==== Dataset extract

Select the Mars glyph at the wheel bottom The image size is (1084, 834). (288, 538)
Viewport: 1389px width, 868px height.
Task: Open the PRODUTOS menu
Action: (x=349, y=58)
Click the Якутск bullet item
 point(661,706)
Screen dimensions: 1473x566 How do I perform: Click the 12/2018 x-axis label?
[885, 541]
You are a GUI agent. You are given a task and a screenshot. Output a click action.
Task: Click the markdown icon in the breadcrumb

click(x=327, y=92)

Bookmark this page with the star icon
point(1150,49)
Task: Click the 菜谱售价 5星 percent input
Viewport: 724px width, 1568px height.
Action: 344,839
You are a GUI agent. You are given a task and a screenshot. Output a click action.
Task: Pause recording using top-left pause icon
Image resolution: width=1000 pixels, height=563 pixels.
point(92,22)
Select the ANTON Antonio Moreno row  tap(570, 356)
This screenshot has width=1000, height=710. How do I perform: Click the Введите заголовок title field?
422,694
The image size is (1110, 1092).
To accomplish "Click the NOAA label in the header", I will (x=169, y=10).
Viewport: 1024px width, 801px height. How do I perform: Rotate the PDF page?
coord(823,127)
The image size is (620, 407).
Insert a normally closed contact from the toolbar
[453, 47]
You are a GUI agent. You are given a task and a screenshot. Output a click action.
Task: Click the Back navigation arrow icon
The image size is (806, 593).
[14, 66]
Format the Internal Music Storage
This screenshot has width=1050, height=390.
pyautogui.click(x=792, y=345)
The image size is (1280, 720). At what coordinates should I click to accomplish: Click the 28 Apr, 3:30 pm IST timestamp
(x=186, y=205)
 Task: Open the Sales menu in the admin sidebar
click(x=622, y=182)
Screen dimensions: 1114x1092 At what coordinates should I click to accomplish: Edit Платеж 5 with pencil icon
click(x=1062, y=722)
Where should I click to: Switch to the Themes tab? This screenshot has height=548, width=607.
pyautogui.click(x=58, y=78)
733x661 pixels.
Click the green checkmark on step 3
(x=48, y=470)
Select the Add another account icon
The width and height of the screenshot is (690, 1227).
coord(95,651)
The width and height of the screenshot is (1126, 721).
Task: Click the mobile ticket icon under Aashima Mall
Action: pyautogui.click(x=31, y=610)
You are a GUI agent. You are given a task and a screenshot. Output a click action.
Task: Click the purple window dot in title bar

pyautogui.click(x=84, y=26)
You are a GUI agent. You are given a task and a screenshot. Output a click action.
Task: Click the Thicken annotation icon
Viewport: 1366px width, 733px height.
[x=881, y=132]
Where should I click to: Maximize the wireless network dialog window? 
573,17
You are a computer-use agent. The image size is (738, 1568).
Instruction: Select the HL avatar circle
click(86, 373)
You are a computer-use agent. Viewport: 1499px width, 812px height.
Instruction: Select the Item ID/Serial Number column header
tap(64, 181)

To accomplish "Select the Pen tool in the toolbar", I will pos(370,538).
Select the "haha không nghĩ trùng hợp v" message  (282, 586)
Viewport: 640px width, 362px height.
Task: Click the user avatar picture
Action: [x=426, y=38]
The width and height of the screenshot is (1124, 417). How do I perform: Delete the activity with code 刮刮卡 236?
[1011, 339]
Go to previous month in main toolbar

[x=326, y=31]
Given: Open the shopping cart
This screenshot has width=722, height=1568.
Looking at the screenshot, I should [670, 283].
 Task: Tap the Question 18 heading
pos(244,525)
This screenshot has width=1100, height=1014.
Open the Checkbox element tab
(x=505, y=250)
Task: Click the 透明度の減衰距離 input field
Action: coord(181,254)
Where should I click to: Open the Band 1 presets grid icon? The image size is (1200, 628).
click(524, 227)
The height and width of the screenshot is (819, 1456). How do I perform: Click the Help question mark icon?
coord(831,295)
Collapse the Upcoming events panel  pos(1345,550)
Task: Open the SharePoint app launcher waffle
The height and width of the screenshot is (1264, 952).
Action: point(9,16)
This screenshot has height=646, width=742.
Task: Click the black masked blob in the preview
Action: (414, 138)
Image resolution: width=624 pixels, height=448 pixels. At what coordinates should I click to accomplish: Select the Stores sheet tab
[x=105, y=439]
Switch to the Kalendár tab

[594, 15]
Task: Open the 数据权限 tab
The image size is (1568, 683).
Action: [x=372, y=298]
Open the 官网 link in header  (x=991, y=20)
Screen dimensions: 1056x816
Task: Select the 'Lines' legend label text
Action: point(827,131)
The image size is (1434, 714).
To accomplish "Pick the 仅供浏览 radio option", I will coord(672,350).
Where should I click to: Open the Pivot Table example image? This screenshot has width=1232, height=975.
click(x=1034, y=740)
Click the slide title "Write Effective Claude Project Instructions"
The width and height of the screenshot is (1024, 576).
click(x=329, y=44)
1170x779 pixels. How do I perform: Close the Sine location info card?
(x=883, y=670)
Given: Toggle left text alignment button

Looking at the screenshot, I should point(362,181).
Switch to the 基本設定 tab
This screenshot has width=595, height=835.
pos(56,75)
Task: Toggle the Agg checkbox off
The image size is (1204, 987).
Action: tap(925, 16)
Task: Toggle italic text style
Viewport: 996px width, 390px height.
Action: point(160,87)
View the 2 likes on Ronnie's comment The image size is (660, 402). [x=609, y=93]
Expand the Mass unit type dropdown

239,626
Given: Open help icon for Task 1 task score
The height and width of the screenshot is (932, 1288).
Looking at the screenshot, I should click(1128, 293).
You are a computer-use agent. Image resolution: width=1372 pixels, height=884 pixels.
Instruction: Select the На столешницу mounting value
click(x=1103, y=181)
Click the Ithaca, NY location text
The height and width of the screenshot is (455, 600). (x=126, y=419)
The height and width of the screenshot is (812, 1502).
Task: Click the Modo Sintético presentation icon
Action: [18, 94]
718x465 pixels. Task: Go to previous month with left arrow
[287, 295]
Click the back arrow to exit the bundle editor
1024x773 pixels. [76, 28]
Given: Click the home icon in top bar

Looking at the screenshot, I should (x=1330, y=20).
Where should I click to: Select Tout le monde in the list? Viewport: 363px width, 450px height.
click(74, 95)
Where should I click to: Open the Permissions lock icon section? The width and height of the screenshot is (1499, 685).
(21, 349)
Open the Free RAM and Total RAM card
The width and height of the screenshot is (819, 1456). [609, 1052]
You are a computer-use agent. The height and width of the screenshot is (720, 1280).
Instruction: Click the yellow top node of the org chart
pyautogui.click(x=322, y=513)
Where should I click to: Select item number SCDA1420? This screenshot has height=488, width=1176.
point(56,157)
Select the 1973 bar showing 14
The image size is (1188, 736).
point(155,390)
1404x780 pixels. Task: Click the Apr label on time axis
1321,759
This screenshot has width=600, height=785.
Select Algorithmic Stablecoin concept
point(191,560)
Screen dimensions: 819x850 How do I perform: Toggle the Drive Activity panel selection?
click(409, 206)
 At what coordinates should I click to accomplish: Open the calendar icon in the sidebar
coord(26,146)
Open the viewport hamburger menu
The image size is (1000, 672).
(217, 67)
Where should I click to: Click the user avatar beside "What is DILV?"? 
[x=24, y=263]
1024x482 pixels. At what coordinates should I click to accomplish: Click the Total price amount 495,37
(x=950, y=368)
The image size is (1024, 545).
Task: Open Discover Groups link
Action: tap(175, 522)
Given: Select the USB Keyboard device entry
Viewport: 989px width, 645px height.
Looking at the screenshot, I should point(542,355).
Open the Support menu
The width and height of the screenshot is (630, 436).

========

▶ Description of the task
All lines from the beginning of the listing through the one with "The image size is (620, 407)." are to be restated word for word, and only those.

▶ Result
Select the Mars glyph at the wheel bottom The image size is (1084, 834). (288, 538)
Viewport: 1389px width, 868px height.
Task: Open the PRODUTOS menu
Action: (x=349, y=58)
Click the Якутск bullet item
 point(661,706)
Screen dimensions: 1473x566 How do I perform: Click the 12/2018 x-axis label?
[885, 541]
You are a GUI agent. You are given a task and a screenshot. Output a click action.
Task: Click the markdown icon in the breadcrumb

click(x=327, y=92)

Bookmark this page with the star icon
point(1150,49)
Task: Click the 菜谱售价 5星 percent input
Viewport: 724px width, 1568px height.
Action: 344,839
You are a GUI agent. You are given a task and a screenshot. Output a click action.
Task: Pause recording using top-left pause icon
Image resolution: width=1000 pixels, height=563 pixels.
point(92,22)
Select the ANTON Antonio Moreno row  tap(570, 356)
This screenshot has width=1000, height=710. How do I perform: Click the Введите заголовок title field?
422,694
The image size is (1110, 1092).
To accomplish "Click the NOAA label in the header", I will (x=169, y=10).
Viewport: 1024px width, 801px height. How do I perform: Rotate the PDF page?
coord(823,127)
The image size is (620, 407).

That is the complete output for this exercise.